The rifle-musket and minié bullet revolutionized warfare by drastically altering the
tactical balance between an attacking army and a defending one. Frontal assaults by infantry
on a waiting enemy suddenly became suicidal. During the Napoleonic era, attacking infantry
could safely approach to within 100 yards of an enemy line with little danger of being shot
down. During the Civil War, however, because of the rifle-musket’s accuracy at long ranges,
stationary defenders could load and fire quickly and hit their attackers. Since advancing
infantrymen could not easily stop to take aim in return, their losses were much heavier than
the defenders’.
The combination of the rifle-musket and minié bullet also made the bayonet nearly
obsolete. In earlier years, the bayonet was often the most decisive infantry assault weapon,
because the smoothbore flintlock musket’s short range allowed attackers to approach close
enough for hand-to-hand fighting. In the Civil War, however, firepower almost always
decided an assault’s outcome before charging troops came within stabbing distance. In fact,
very few Civil War surgeons reported bayonet wounds. During Lieutenant General Ulysses
S. Grant’s bloody campaign against Confederate General Robert E. Lee in the summer of
1864, for example, Union medical directors recorded only 37 bayonet wounds. Of the several
hundred thousand wounded men treated in Union hospitals over the course of the war,
surgeons noted only 922 bayonet wounds!
As they had done to the bayonet, the rifle-musket and minié bullet also reduced the
effectiveness of field artillery. In the early 1800s, Napoleon often placed the artillery forward
in his battle lines, even during advances, to provide direct fire in support of the infantry.
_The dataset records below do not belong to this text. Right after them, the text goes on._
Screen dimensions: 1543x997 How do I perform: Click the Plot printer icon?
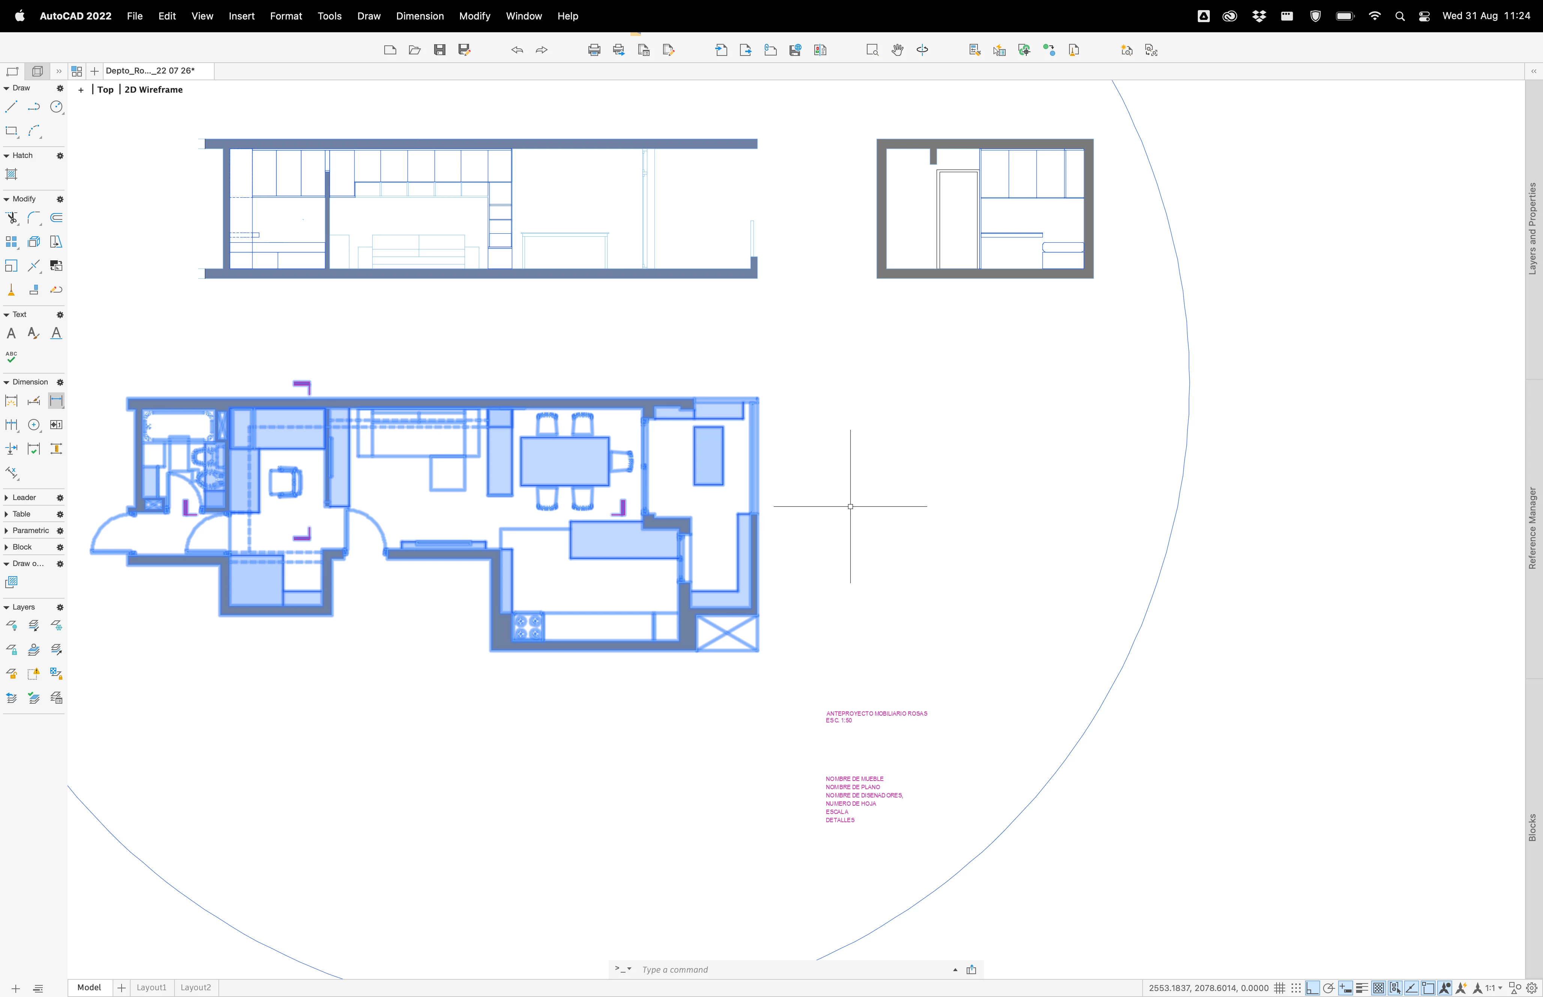594,50
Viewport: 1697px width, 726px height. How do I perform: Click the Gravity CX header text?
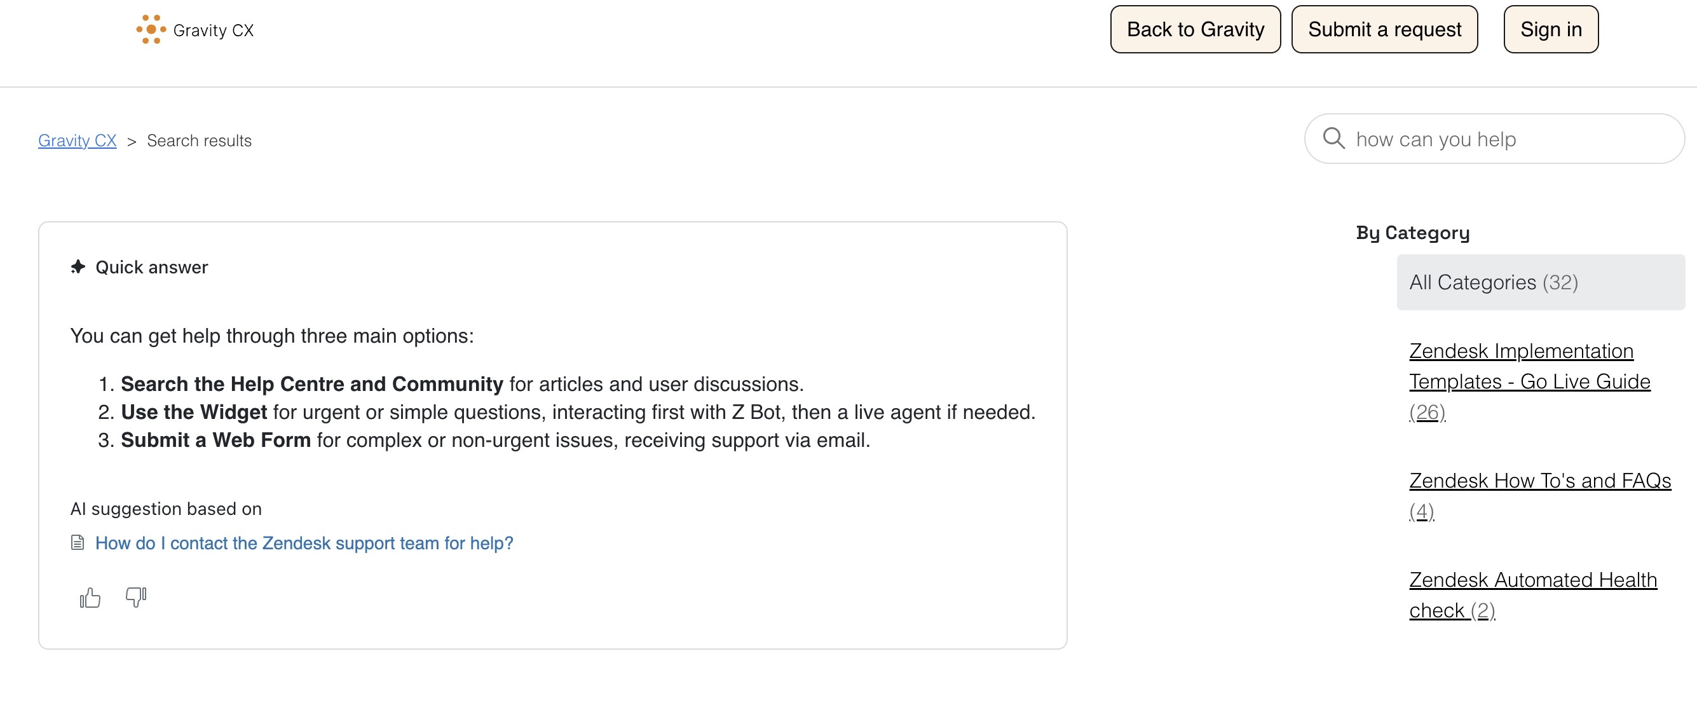213,30
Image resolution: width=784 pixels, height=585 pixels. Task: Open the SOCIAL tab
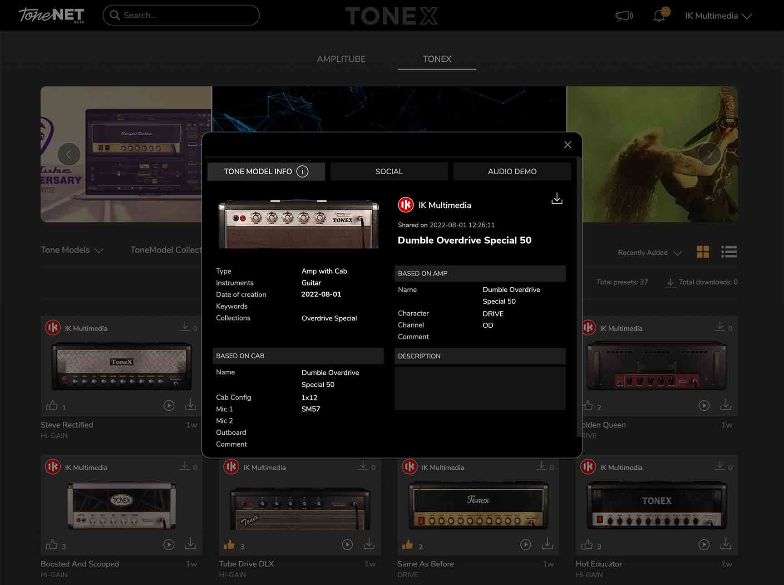click(389, 172)
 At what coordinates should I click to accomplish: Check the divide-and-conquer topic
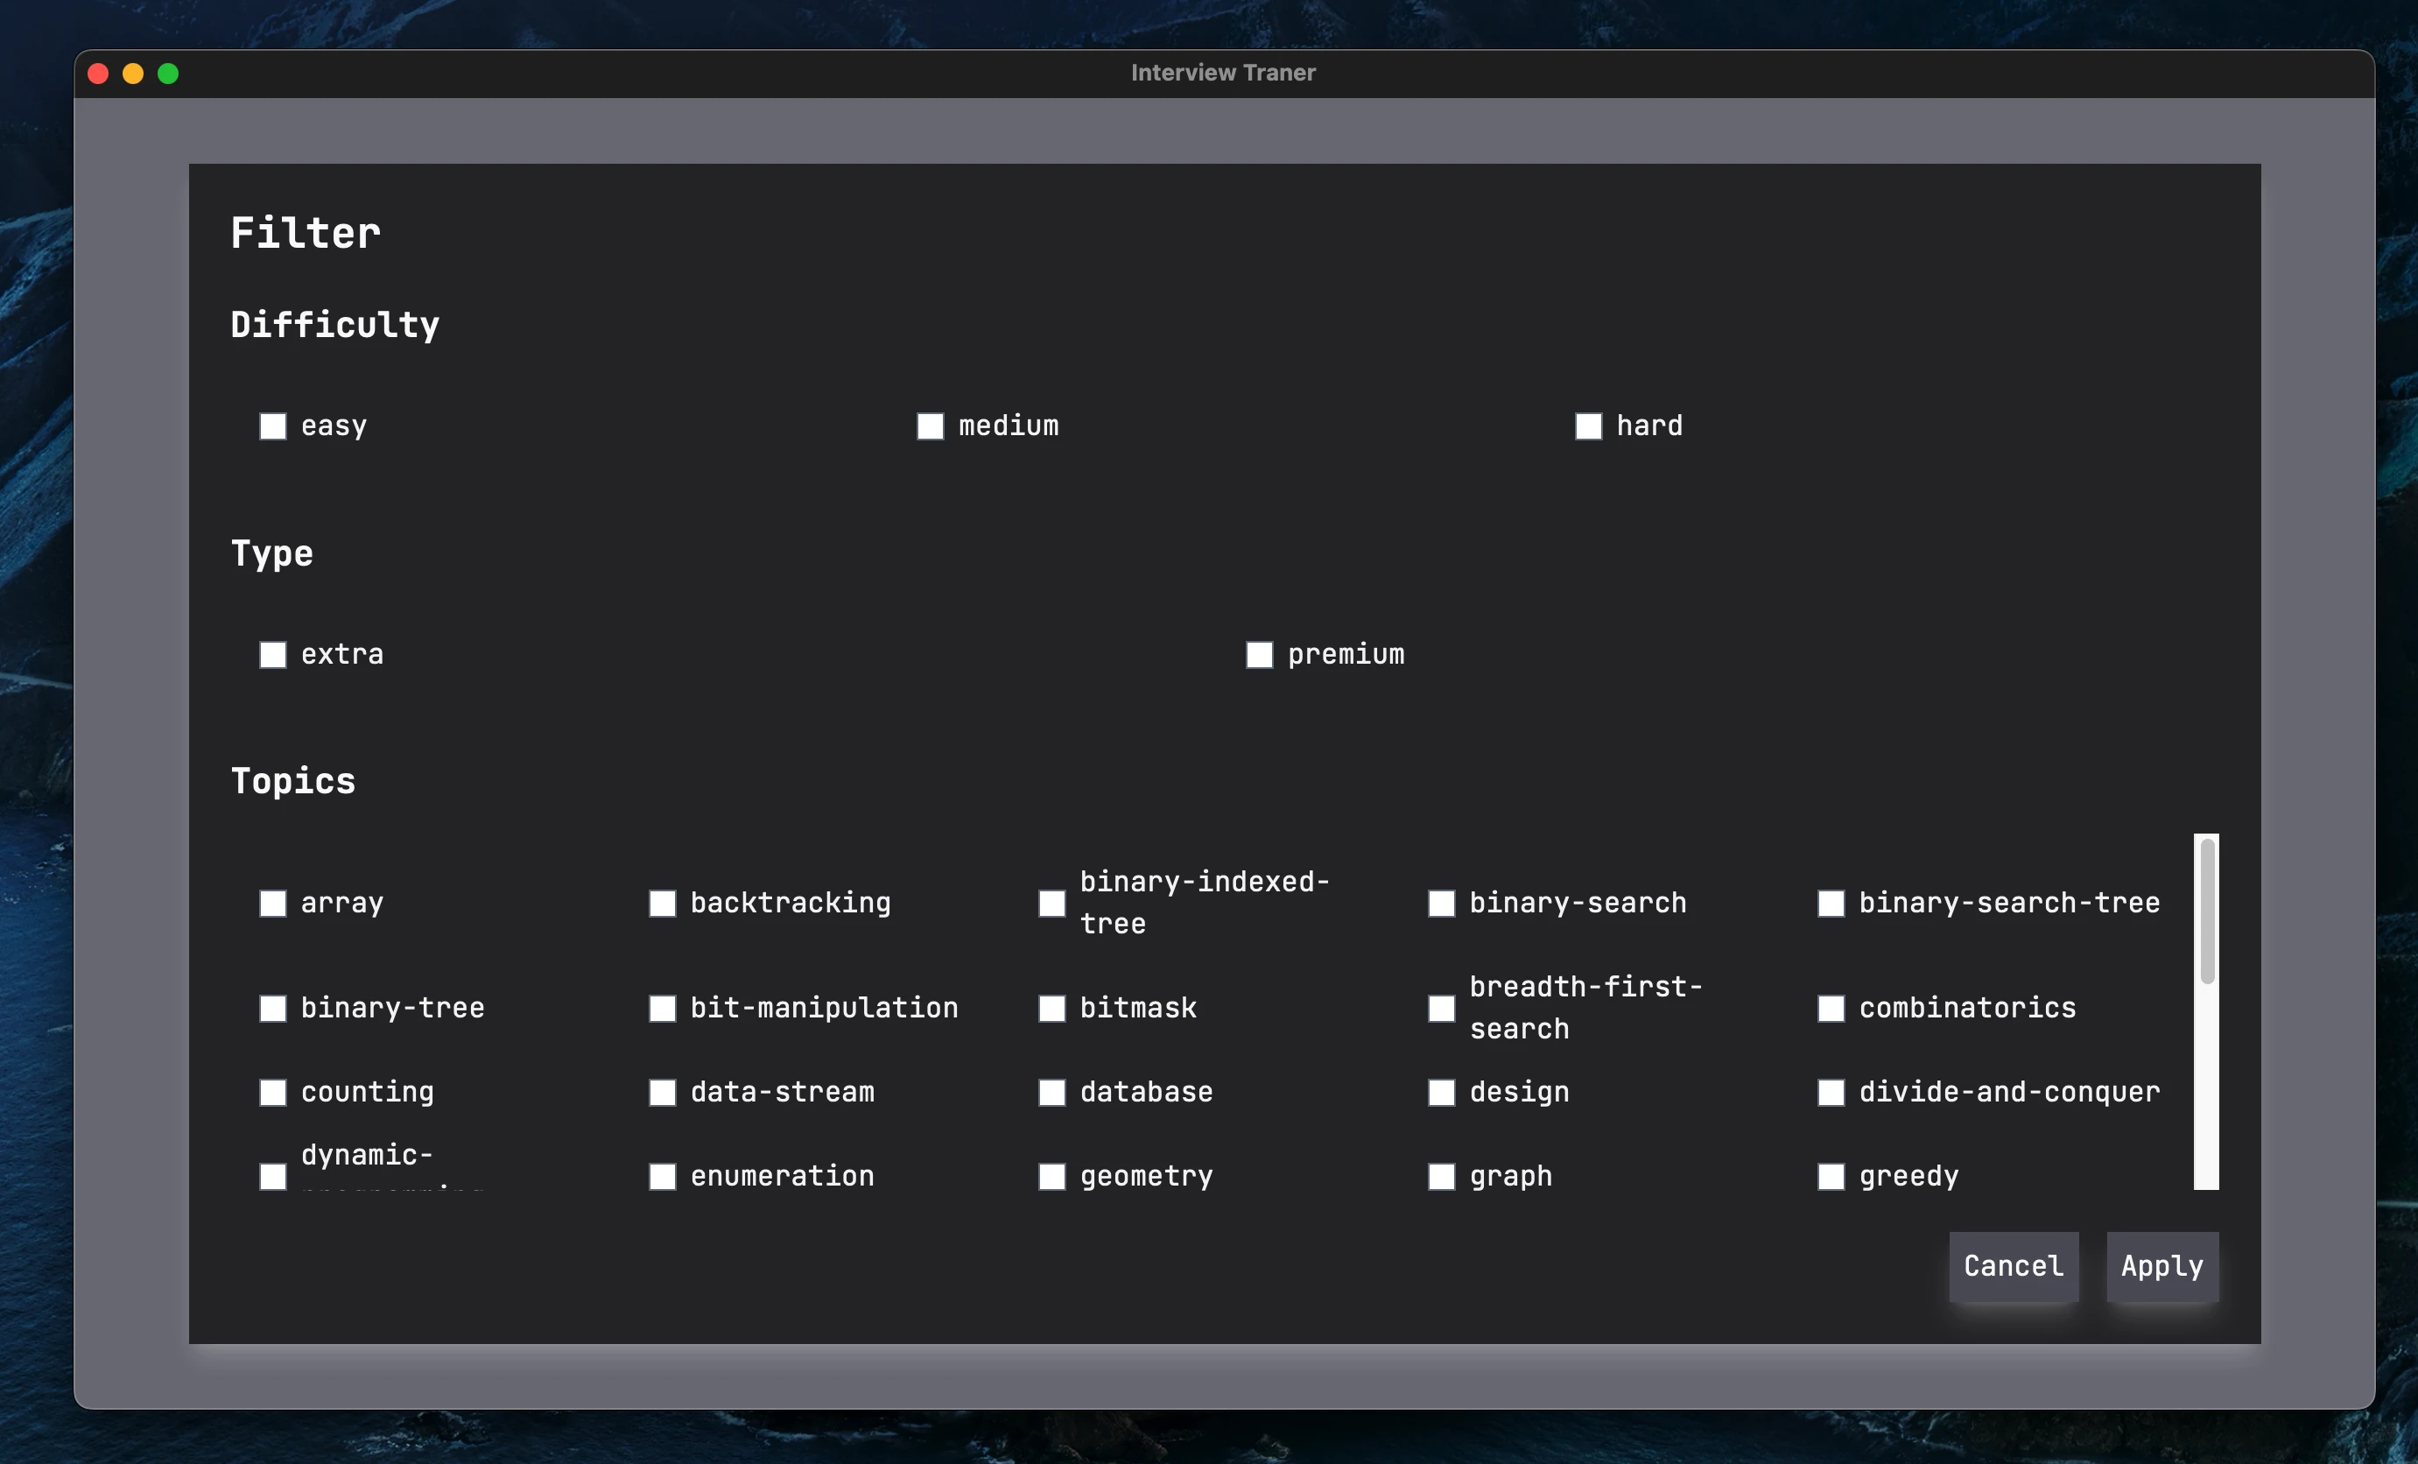pos(1831,1092)
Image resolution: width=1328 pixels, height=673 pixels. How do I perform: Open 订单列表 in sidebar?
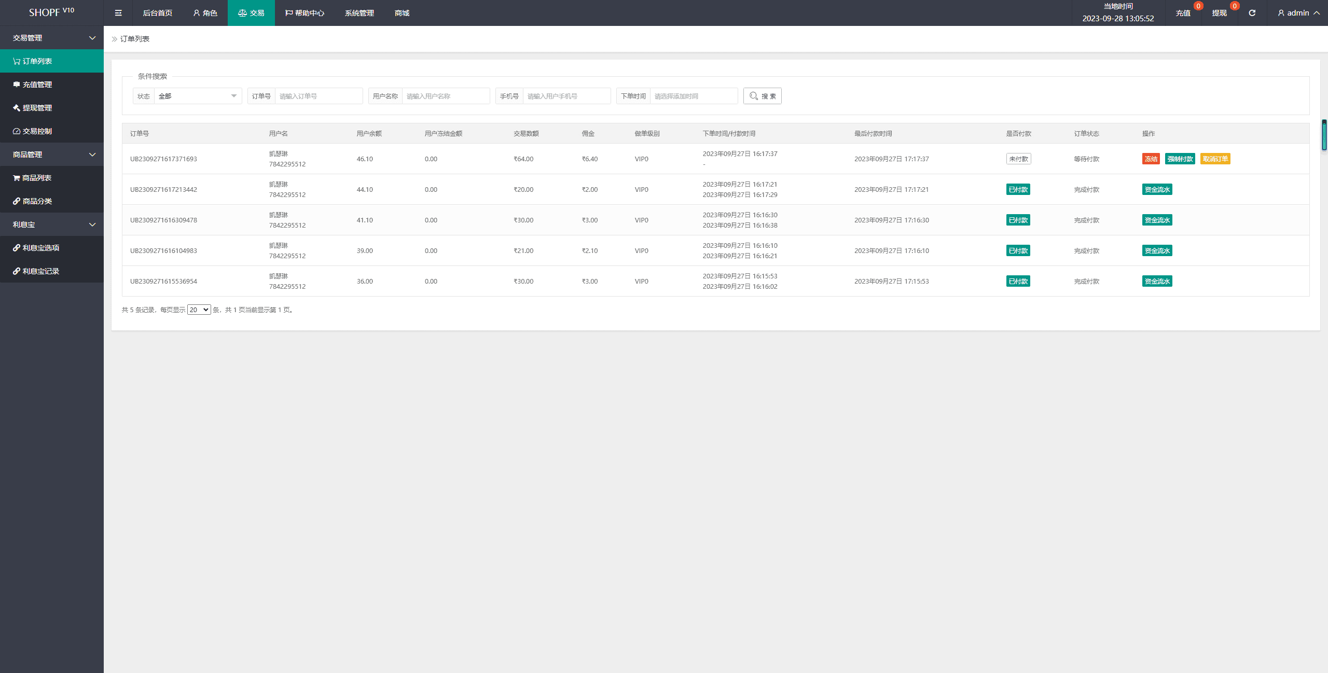click(x=37, y=61)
During the Civil War, however, it was too easy to shoot down an exposed cannon crew
operating in the front lines. The artillery was forced to seek protection in the rear, a position
from which it was more difficult to hit enemy targets without endangering friendly troops in
the front.
Unfortunately, it took most Civil War generals too long to realize that some critical tactics
they had learned at West Point or from military manuals were obsolete, particularly the
frontal assault. Generals on both sides continued to send their men on these suicidal attacks.
In Pickett’s Charge alone, almost 6,000 Rebels were killed or wounded as they advanced
uphill over a mile of open ground toward entrenched Union positions at Gettysburg. The
equations and formulas of warfare had been changed completely, mostly by a simple firearm
and bullet: the rifle-musket and minié ball.
Essay (15 sentence minimum): You are the officer in charge of buying weapons for the
Union army. Your assignment is to write a weapons report to give to Abraham Lincoln
regarding what type of gun and bullets the Union should purchase for their soldiers to use.
Lincoln will make his decision based solely on your report.
Your report should include:
 A description comparing and contrasting smooth-bore muskets and rifled-muskets.
 A description comparing round musket-balls and conical Minnie balls.
 A personal recommendation as to which type of bullet and gun Lincoln should
purchase for the Union army. This recommendation should include advantages and
disadvantages of each gun and bullet as well as a prediction as to how the chosen
weapons could effect the war and the battlefield tactics used to fight the war. (Be sure
to back up your recommendation with facts!).